↓

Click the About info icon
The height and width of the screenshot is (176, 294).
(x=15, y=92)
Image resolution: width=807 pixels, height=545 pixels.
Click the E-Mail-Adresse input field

↑

§ Your task
Turn the lines into a JSON list of strings, one string per line and no entries for blank lines. Begin at the line that contains "Image resolution: width=807" and continue through the end of the items.

§ Reply
[
  "Image resolution: width=807 pixels, height=545 pixels.",
  "Click the E-Mail-Adresse input field"
]